52 million parameters. 100,000 training steps. Ran overnight on a MacBook M5 Pro using Apple's MPS acceleration. No cloud GPU needed.
The loss dropped from 0.070 early in training to 0.028 at the end. The network was learning. But learning what, exactly, from only 5 demonstrations?

The Result
I put the battery on the table, started the policy, and watched.
The robot moved toward the battery. It knew roughly where to go and what it was trying to do. But it kept hesitating — approaching, pulling back, approaching again. It never committed to the grasp.
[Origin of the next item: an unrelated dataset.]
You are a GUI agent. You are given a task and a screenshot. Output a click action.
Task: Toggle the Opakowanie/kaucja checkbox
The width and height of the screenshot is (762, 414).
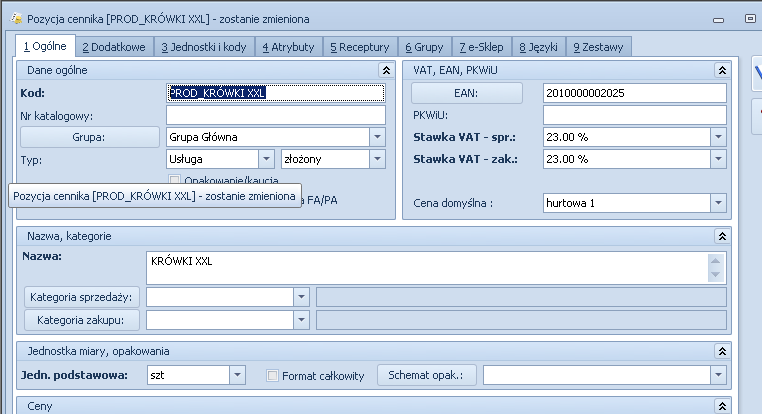175,180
And honestly? That's exactly the right result. With 5 demonstrations, the policy learned intent but not execution. It saw too few examples to confidently decide when to close the gripper, what approach angle to use, or how fast to move. The uncertainty shows up as hesitation.
Why This Matters for Physical AI
This experience crystallized something I now think about constantly:
Data is the bottleneck, not the algorithm. ACT, Diffusion Policy, VLAs — these architectures all work. The question is always: how efficiently can you collect high-quality demonstration data? The jump from 5 demos (hesitation) to 50 demos (reliable grasping) to 500 demos (generalization across objects) is where the real engineering challenge lives. Companies that have solved data collection at scale have a moat. Companies still hand-teleoperating every demo do not.
The "last inch" is brutally hard. Getting an arm to move in the right general direction is easy. Getting it to close the gripper at exactly the right moment, with exactly the right force, on an object that's 2mm from where it was during training — that's where billions of dollars of R&D are being spent. I felt this viscerally when my robot hesitated. It knew where the battery was. It just couldn't commit.
Hardware matters more than people think. A loose cable, a miscalibrated joint, a motor horn mounted one tooth off — any of these can make a perfectly trained policy fail. The software gets the headlines, but the mechanical reliability and sensor quality of the physical system is often what separates a demo from a product.
Simulation-to-real is the scaling play. Recording physical demonstrations takes a lot of time. Recording 50,000 in simulation takes an afternoon. But the gap between simulated physics and real-world physics is still large enough to matter. Closing that gap — through better simulators, domain randomization, and sim-to-real transfer techniques — is one of the most important open problems in the field.
Built with: SO-ARM101 (PartaBot), Logitech C920x, MacBook Air M5 Pro, LeRobot 0.4.5, ACT policy (PyTorch MPS). All open source.